======== INPUT DATA ========
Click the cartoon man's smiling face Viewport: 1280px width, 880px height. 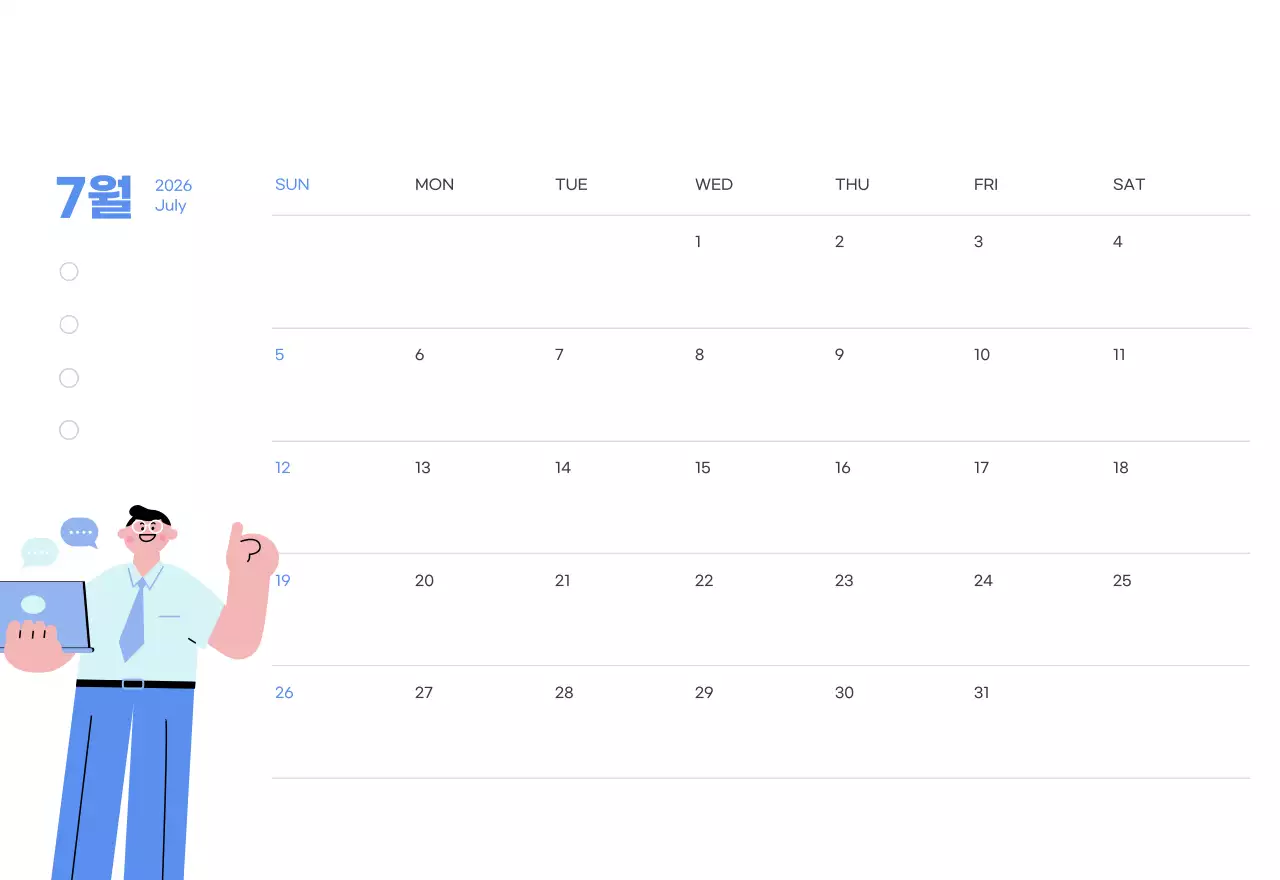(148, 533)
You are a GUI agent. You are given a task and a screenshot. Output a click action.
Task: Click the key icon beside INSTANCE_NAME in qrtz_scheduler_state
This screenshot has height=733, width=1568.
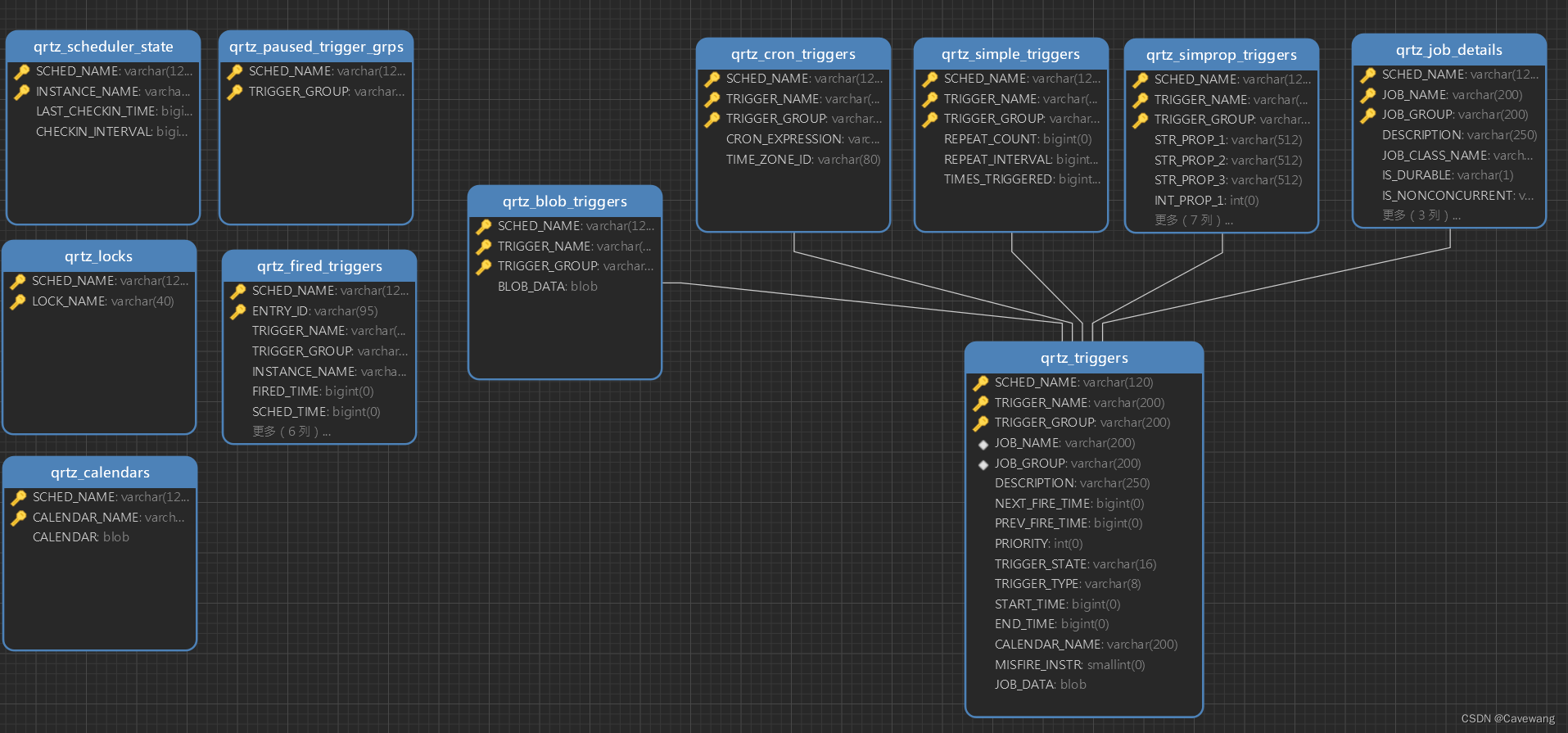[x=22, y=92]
========
Copy out, with no pictures, the lines from the one containing "Task: Click the" through the last line of the data above, both ends included and each word unchanged.

• **EXERCISE RESPONSE**
Task: Click the key icon beside INSTANCE_NAME in qrtz_scheduler_state
This screenshot has height=733, width=1568.
[x=22, y=92]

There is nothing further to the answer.